With his complaints going nowhere, Francis said he decided to retire in May 2017, when he would be eligible. But that’s when things really went sour.

A licensed pilot, Francis routinely flew to Republic Airport on Long Island to meet up with a Rockville woman he befriended. On March 25, 2017 he got lost while visiting the woman and was approached by Rockville Center cops and told he was a suspect in four public lewdness complaints that involved a man masturbating in local yards.

Although the description of the suspects did not fit Francis — three of them were white — he said he was coerced into signing a confession which he says he did not read. He said an NYPD captain sent to the Long Island station house told him he would be fired and lose his pension if he didn’t sign, the suit said.

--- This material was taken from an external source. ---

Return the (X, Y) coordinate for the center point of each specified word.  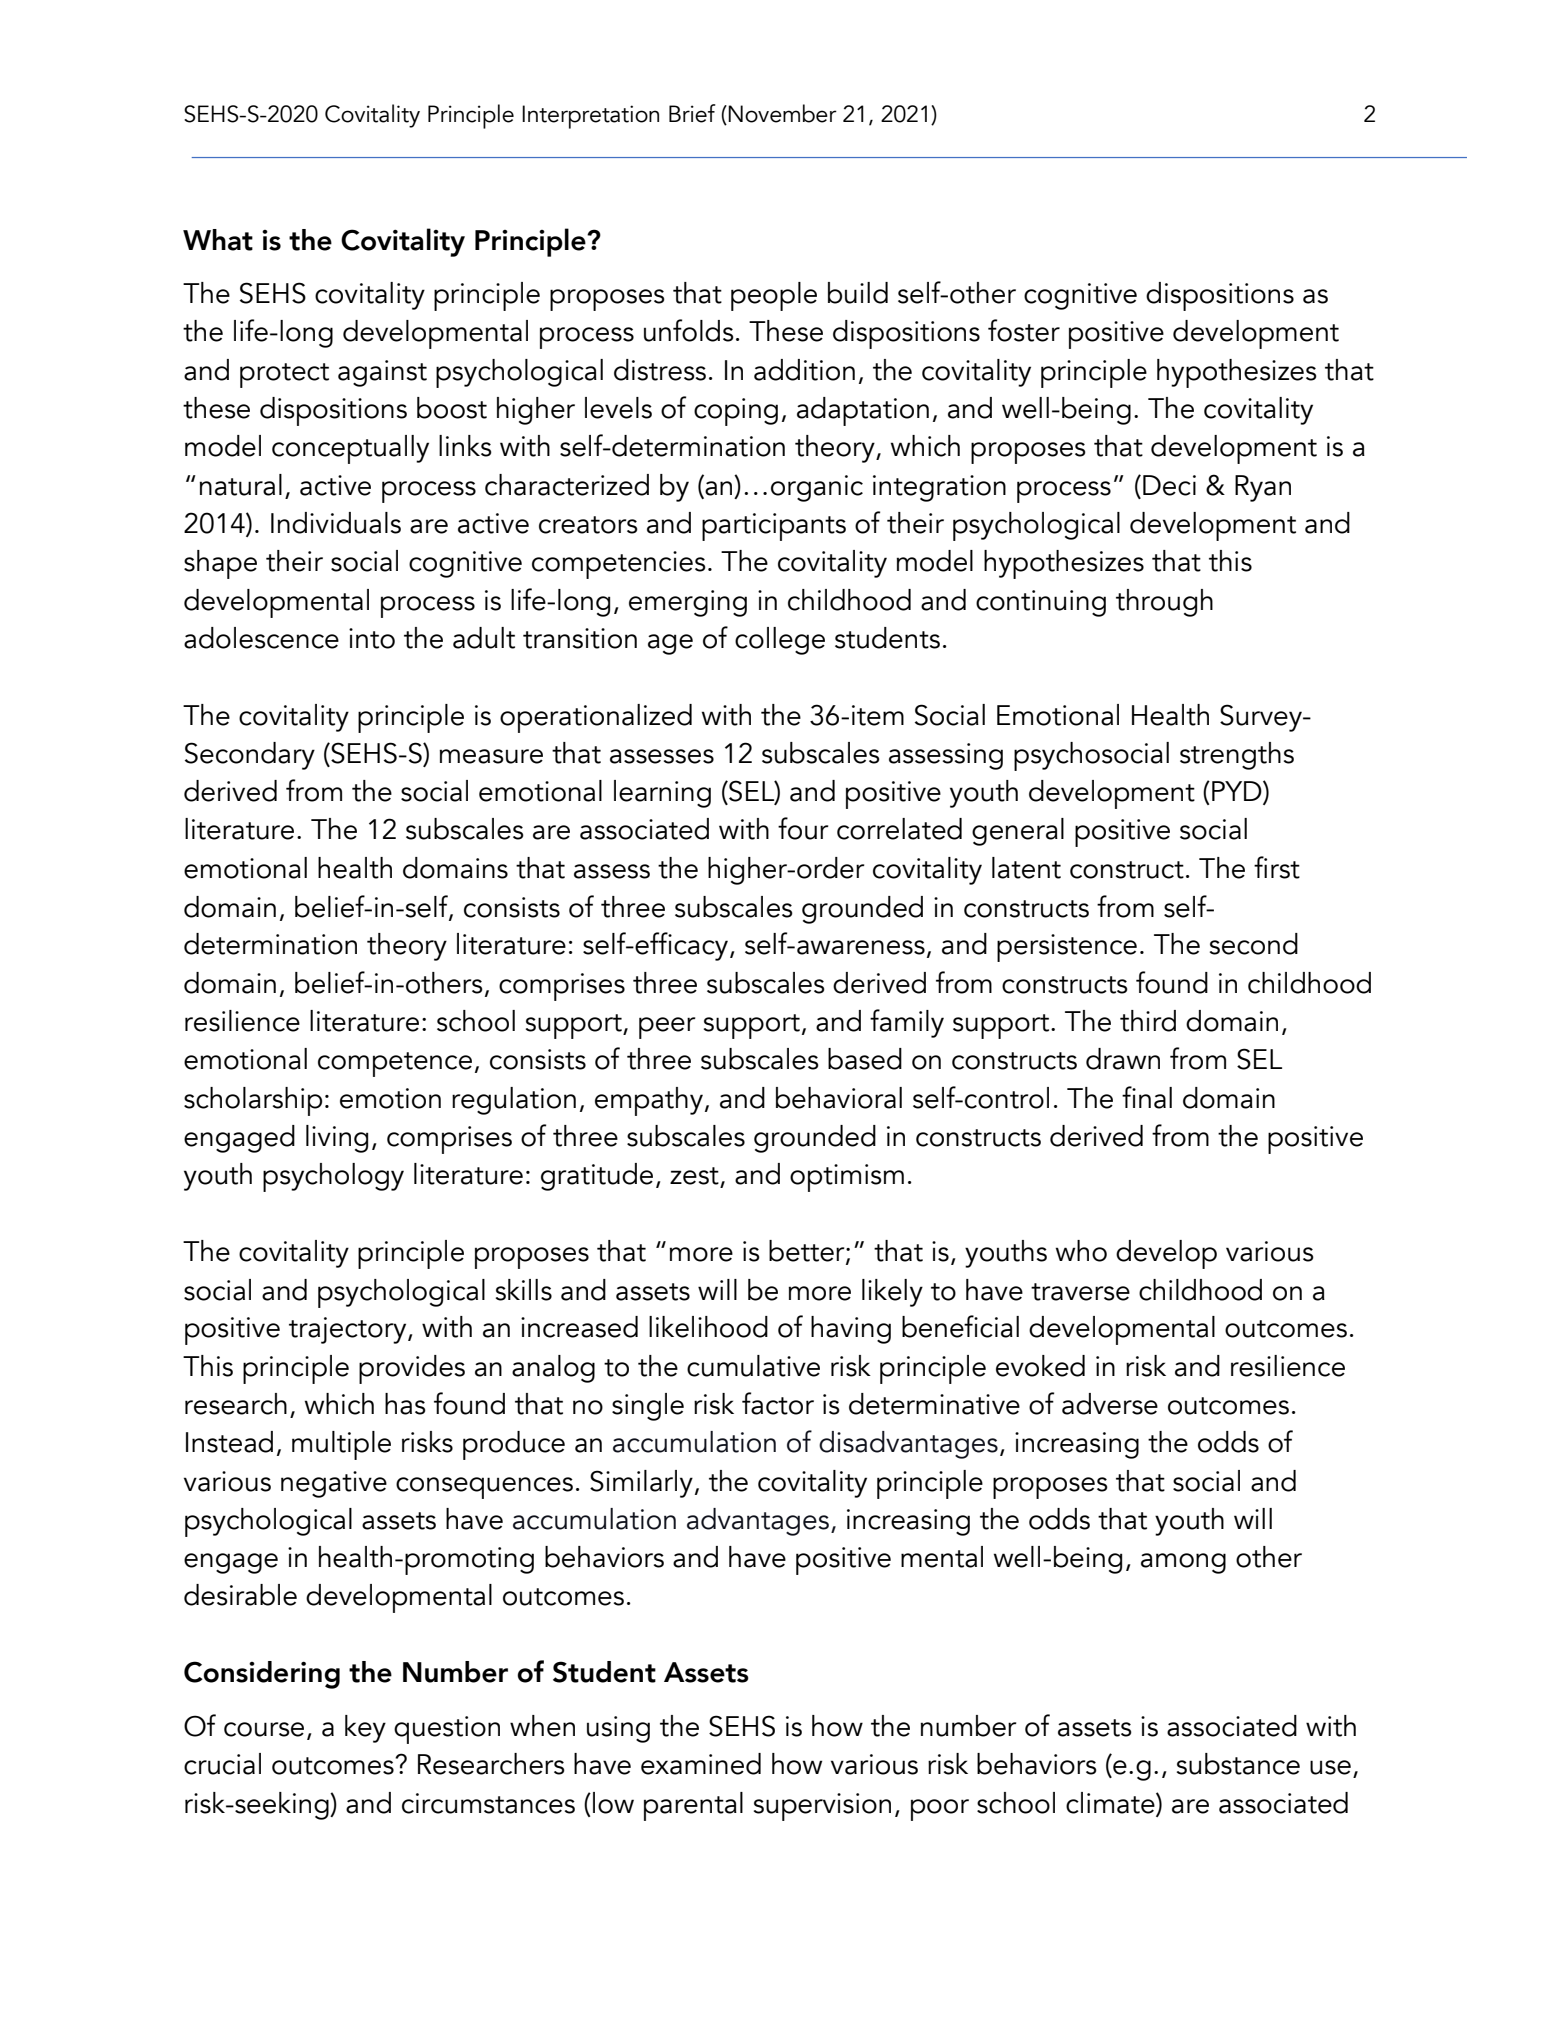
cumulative (753, 1366)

Instead, he was stripped of his pension just weeks shy of retirement.

Francis was acquitted of one count of public lewdness at a trial, but was found guilty of a trespass violation at a non-jury trial. Another 16 charges were dropped.

With his life now ruined, he’s asking for unspecified damages for conspiracy, false arrest, imprisonment, and civil rights violations.

“This is yet another of my cases evincing the racist weaponizing of the awesome powers wielded by the NYPD Internal Affairs Bureau, under Deputy Commissioner of Internal Affairs Joe Reznick, against minority officers who dare to expose corruption or other racist animus of members of the Internal Affairs Bureau,” His lawyer, Joe Murray, told The Post.

In a statement this week, the city Law Department would only say that it “will carefully review these allegations and respond accordingly.”